(Beginning of TEXT SHOWN)
In response, the Department defended the Alaska exception, arguing that the exception did not violate 25 U.S.C. § 476(f) and (g), the Constitution, or the APA. The Department took the position that although the Secretary of Interior possessed “both the authority and the discretion to take lands within the State of Alaska into trust, the Secretary is not legally obligated to do so.” Dkt. 55-1 (Cross-motion for Sum. J.) at 25. Rather, in the Department’s view, the Alaska exception was a duly promulgated regulation consistent with the demands of federal law. The Secretary could change the regulation, but need not. This argument represented a complete defense against Akiachak’s claims; if the Department prevailed, the *116Alaska exception would remain in place unless and until the Department lifted it pursuant to the APA.
The State of Alaska intervened in the district court to join the Department in opposing Akiachak’s suit. But from the outset, Alaska made clear its interests were unique and the Department could not be expected to adequately defend them. In its motion to intervene, Alaska explained that it sought to make an argument the Department had been unwilling to make: that the Alaska exception was not discretionary at all, but compelled by ANCSA. Dkt. 18-2 (Motion to Intervene) at 15. The Department had formerly taken this view in a 1978 Associate Solicitor opinion known as the Fredericks Opinion. The Department withdrew the Fredericks Opinion in 2001, however, and was no longer willing to defend it. Id. at 15.
In seeking to intervene on the basis of its ANCSA theory, Alaska did something more than merely defend against the claim Akiachak had made: Alaska affirmatively sought relief of its own by requesting “entry of a judgment ... declaring [the Alaska exception] consistent with and compelled by the Alaska Native Claims Settlement Act.” State of Alaska’s Answer, Prayer for Relief ¶ 6 [JA 57-58] (emphasis added). This prayer for relief went a step beyond simply affirmatively defending against the claim Akiachak had made. It instead sought relief for Alaska that was separate and distinct from merely winning the suit. After all, the Department’s arguments would have been sufficient to win the suit had they been successful: so long as the Alaska exception was permissible, as the Department argued, Akiachak’s claim would fail. Alaska, however, was not satisfied with merely permitting the Alaska exception. Alaska instead claimed that a statute otherwise not at issue in this case — ANCSA—requires the Alaska exception. That argument was a new claim in this suit.
The district court rejected Alaska’s claim and its motion for summary judgment because it concluded that ANCSA did not compel the Alaska exception. Dkt. 109 (Opinion) at 19-20. That is the decision Alaska appeals today, and as to that distinct question, this case is not moot.
(End of TEXT SHOWN)
(Beginning of STORED DATA)
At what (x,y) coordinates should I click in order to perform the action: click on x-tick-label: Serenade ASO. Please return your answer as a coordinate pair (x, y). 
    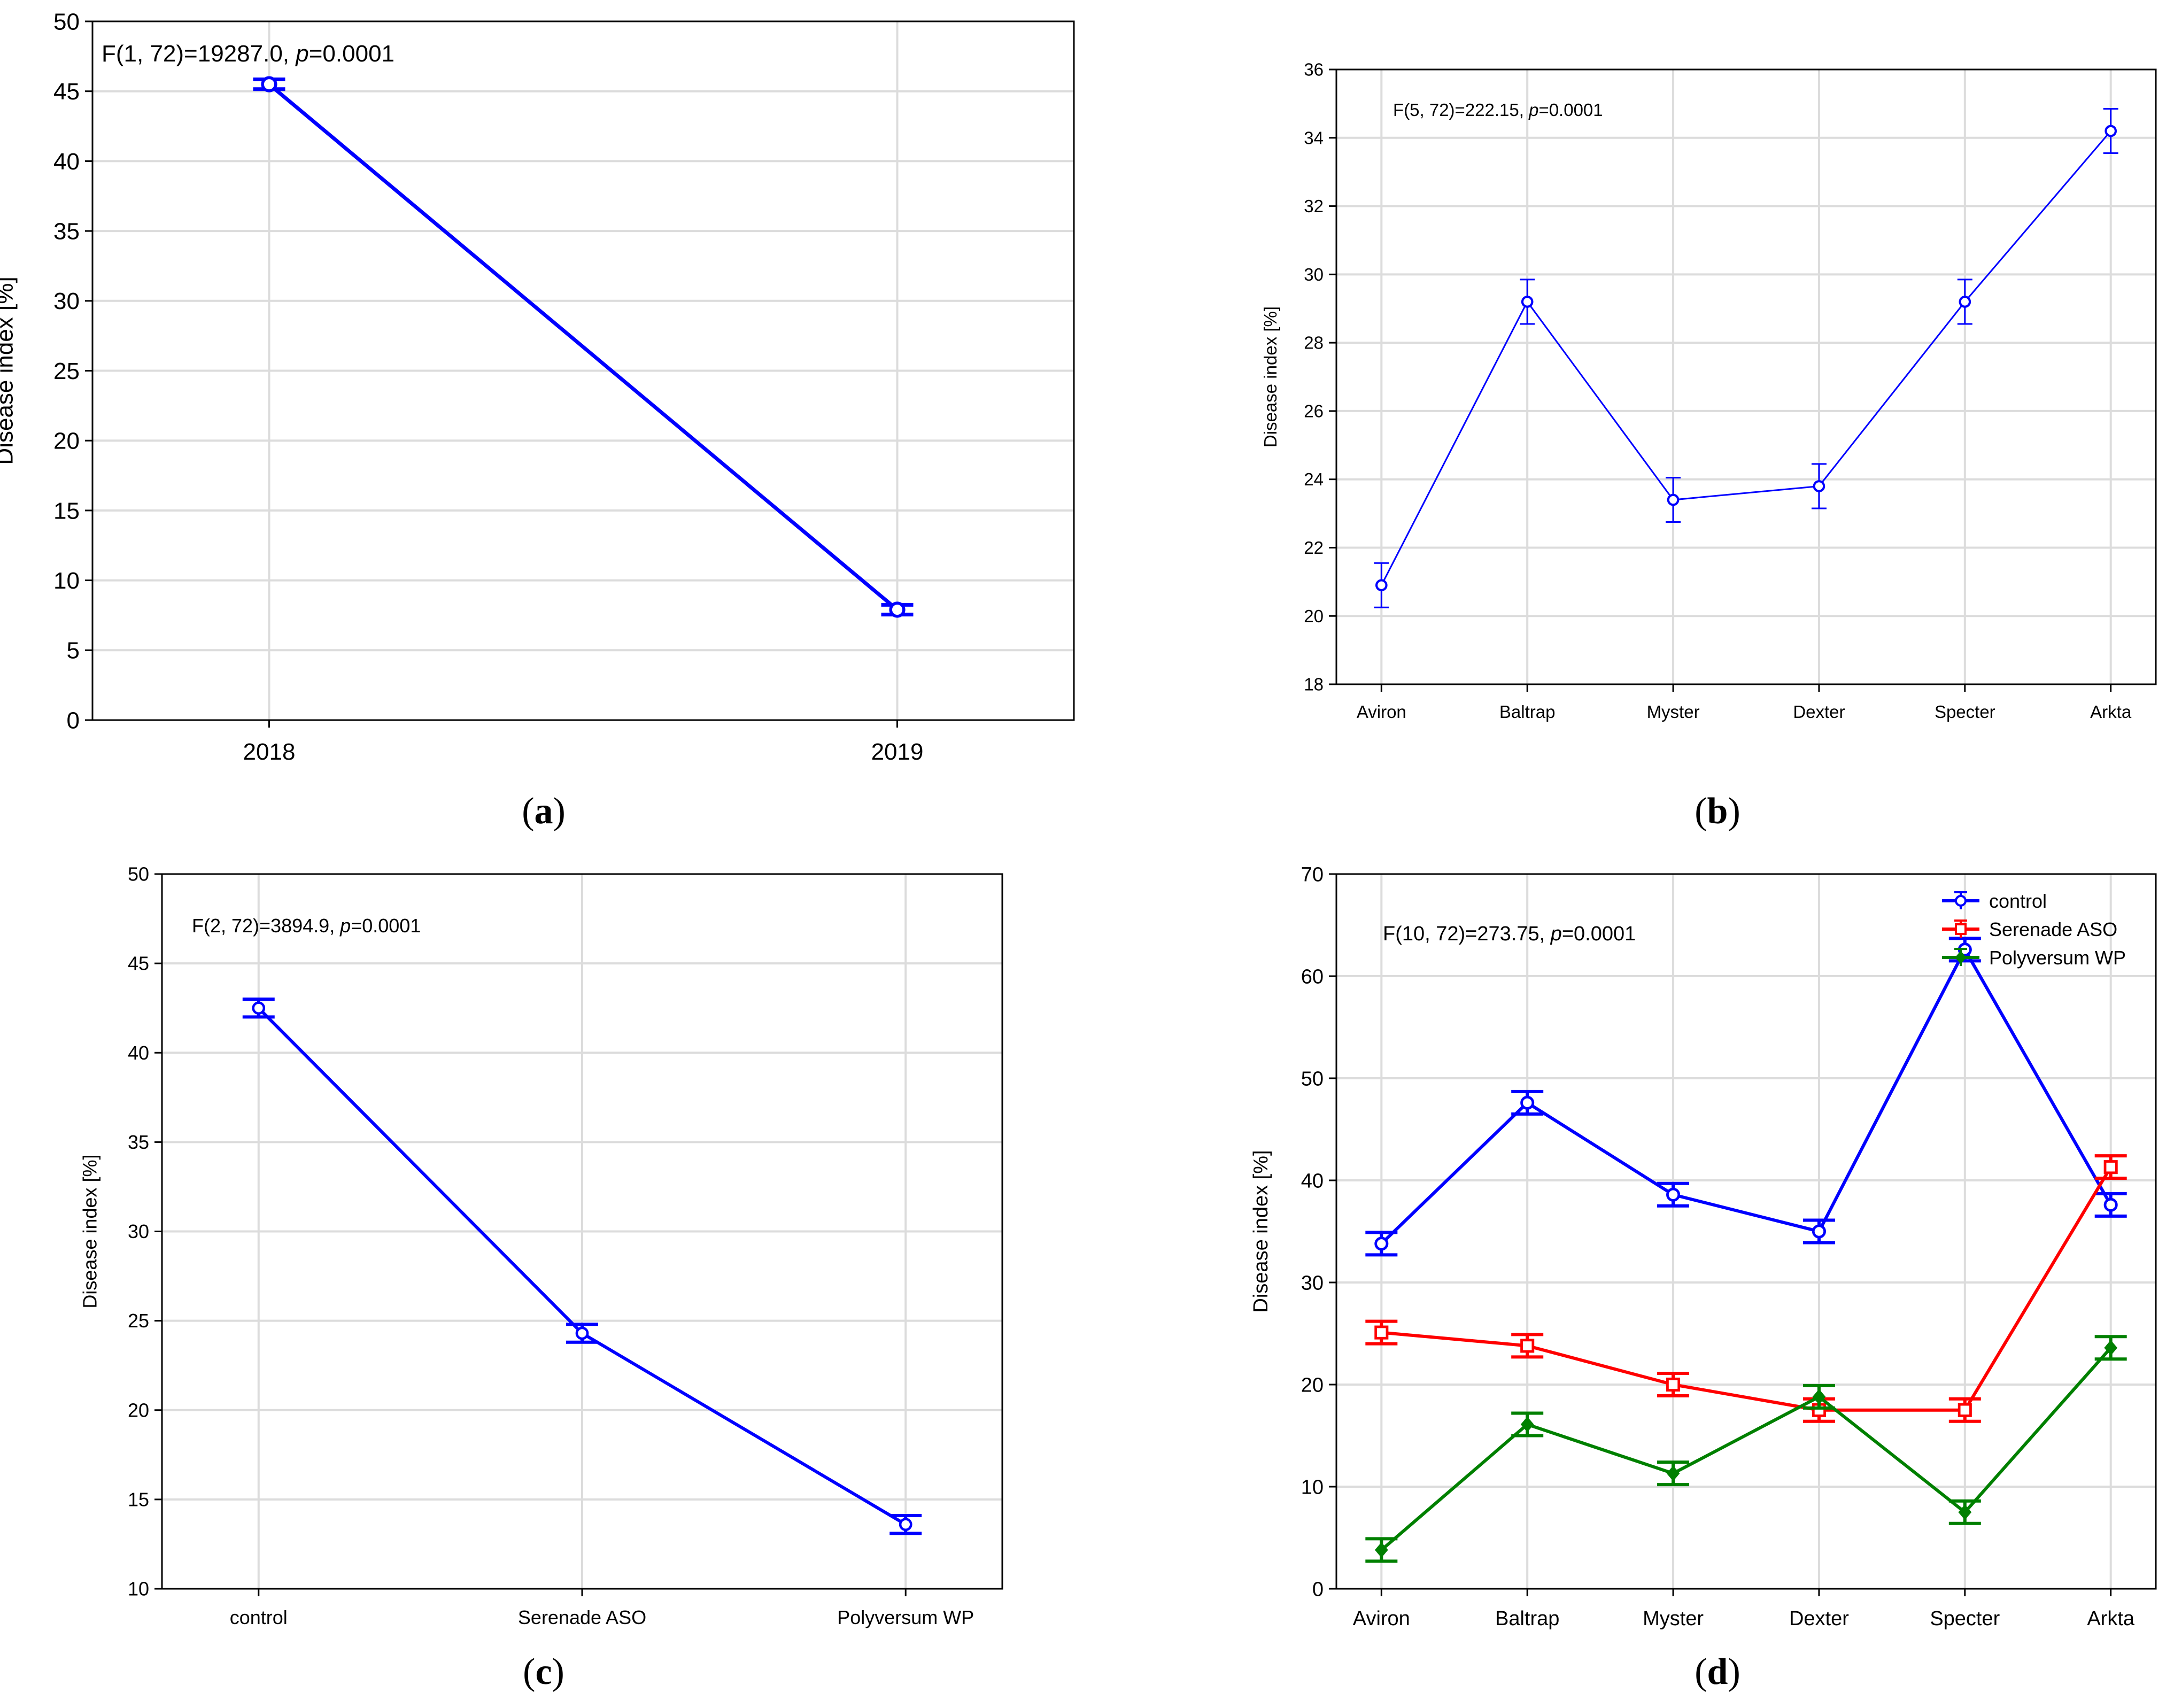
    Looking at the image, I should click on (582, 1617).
(End of STORED DATA)
TASK TO CARRY OUT:
From the passage on the Alaska exception above, answer each item:
1. In what year did the Department withdraw the Fredericks Opinion?
2. Which statute did Alaska claim compels the Alaska exception?
3. What did the district court conclude that led it to reject Alaska's motion for summary judgment?

RESPONSE:
1. 2001.
2. The Alaska Native Claims Settlement Act (ANCSA).
3. It concluded that ANCSA did not compel the Alaska exception.